[[ Record set, beginning ]]

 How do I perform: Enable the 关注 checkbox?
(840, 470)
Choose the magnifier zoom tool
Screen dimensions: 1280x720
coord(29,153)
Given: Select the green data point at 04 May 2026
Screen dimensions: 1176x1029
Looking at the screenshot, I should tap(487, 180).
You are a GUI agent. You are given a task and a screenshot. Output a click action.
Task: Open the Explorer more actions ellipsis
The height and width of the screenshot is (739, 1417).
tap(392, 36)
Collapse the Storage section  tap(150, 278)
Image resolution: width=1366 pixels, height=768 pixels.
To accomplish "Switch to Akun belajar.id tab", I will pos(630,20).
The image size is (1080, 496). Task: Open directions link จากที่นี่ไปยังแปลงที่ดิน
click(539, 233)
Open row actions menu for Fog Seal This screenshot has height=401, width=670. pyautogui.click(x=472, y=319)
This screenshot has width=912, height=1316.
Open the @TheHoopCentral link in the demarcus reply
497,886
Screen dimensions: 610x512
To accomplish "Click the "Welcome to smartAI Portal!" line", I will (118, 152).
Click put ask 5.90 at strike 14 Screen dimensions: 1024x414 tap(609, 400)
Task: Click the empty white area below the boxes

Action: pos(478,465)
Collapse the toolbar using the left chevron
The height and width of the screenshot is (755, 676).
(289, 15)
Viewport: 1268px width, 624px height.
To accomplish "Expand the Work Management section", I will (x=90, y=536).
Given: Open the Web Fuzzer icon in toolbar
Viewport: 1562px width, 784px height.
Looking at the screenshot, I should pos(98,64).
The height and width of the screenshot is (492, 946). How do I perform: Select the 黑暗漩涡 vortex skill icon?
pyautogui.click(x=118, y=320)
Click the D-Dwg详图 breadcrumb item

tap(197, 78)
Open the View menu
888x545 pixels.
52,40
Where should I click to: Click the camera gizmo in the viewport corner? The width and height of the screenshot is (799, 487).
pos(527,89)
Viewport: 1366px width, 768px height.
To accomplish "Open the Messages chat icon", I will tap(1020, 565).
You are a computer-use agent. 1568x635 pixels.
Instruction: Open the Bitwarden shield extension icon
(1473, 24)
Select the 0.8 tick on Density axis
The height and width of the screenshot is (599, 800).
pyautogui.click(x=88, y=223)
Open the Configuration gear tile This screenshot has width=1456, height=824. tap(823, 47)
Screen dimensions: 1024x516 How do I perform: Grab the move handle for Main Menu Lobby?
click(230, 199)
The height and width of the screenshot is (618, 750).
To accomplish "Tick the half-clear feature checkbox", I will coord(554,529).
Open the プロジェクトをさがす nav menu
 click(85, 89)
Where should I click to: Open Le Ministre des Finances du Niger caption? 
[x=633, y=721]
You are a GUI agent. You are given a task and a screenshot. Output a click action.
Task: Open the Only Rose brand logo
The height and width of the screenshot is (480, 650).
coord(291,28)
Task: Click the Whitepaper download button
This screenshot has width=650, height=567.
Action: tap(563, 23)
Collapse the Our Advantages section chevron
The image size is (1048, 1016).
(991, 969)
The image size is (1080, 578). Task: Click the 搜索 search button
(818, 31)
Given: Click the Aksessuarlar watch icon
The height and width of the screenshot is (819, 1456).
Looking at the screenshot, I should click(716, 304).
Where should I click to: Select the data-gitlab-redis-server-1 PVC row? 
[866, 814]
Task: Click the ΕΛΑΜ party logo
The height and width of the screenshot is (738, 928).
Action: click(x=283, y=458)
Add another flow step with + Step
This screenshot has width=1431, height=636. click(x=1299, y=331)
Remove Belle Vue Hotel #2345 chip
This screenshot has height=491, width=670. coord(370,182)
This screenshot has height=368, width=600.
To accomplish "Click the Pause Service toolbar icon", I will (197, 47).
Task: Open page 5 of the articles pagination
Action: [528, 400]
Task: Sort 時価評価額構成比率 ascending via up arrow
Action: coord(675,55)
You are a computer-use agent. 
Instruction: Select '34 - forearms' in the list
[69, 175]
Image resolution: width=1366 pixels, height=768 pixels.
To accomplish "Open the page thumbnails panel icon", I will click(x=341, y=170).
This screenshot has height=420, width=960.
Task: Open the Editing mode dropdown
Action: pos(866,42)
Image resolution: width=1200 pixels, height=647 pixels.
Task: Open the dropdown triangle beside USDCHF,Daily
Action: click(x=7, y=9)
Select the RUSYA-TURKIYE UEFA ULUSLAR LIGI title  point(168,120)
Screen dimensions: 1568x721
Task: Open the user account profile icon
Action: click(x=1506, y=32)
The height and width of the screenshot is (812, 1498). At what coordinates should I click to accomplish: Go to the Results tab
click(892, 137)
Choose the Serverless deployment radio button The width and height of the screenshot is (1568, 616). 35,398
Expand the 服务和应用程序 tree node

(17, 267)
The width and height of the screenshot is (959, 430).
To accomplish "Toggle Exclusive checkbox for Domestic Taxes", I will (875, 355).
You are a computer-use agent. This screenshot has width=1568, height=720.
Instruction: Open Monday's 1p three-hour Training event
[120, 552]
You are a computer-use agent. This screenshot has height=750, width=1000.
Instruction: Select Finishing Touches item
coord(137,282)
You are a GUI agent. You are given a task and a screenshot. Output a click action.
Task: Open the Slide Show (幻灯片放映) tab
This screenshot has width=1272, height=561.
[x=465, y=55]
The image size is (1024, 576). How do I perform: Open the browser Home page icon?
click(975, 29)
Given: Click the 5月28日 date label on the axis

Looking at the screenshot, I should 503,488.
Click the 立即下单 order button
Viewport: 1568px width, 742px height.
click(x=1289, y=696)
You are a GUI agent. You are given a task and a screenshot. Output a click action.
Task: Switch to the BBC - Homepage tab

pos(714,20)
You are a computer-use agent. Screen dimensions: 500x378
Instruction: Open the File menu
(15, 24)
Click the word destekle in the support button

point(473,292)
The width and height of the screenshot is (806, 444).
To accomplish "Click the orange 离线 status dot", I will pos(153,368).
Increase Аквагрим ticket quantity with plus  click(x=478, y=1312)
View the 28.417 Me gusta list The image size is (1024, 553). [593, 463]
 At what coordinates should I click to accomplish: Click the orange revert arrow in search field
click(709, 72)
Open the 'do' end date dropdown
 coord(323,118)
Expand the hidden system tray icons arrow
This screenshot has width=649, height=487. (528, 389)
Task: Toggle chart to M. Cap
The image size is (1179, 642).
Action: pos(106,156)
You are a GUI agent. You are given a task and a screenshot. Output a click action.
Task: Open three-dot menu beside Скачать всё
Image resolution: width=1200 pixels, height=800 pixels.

[[ Record set, end ]]

## Problem to solve
As the answer, set down only the lines from the data above between the one holding "Given: Select the" and the one holding "Viewport: 1366px width, 768px height.", inclusive, exactly as they read.

## Answer box
Given: Select the green data point at 04 May 2026
Screen dimensions: 1176x1029
Looking at the screenshot, I should tap(487, 180).
You are a GUI agent. You are given a task and a screenshot. Output a click action.
Task: Open the Explorer more actions ellipsis
The height and width of the screenshot is (739, 1417).
tap(392, 36)
Collapse the Storage section  tap(150, 278)
Image resolution: width=1366 pixels, height=768 pixels.
To accomplish "Switch to Akun belajar.id tab", I will pos(630,20).
The image size is (1080, 496). Task: Open directions link จากที่นี่ไปยังแปลงที่ดิน
click(539, 233)
Open row actions menu for Fog Seal This screenshot has height=401, width=670. pyautogui.click(x=472, y=319)
This screenshot has width=912, height=1316.
Open the @TheHoopCentral link in the demarcus reply
497,886
Screen dimensions: 610x512
To accomplish "Click the "Welcome to smartAI Portal!" line", I will (118, 152).
Click put ask 5.90 at strike 14 Screen dimensions: 1024x414 tap(609, 400)
Task: Click the empty white area below the boxes

Action: pos(478,465)
Collapse the toolbar using the left chevron
The height and width of the screenshot is (755, 676).
(289, 15)
Viewport: 1268px width, 624px height.
To accomplish "Expand the Work Management section", I will (x=90, y=536).
Given: Open the Web Fuzzer icon in toolbar
Viewport: 1562px width, 784px height.
Looking at the screenshot, I should pos(98,64).
The height and width of the screenshot is (492, 946). How do I perform: Select the 黑暗漩涡 vortex skill icon?
pyautogui.click(x=118, y=320)
Click the D-Dwg详图 breadcrumb item

tap(197, 78)
Open the View menu
888x545 pixels.
52,40
Where should I click to: Click the camera gizmo in the viewport corner? The width and height of the screenshot is (799, 487).
pos(527,89)
Viewport: 1366px width, 768px height.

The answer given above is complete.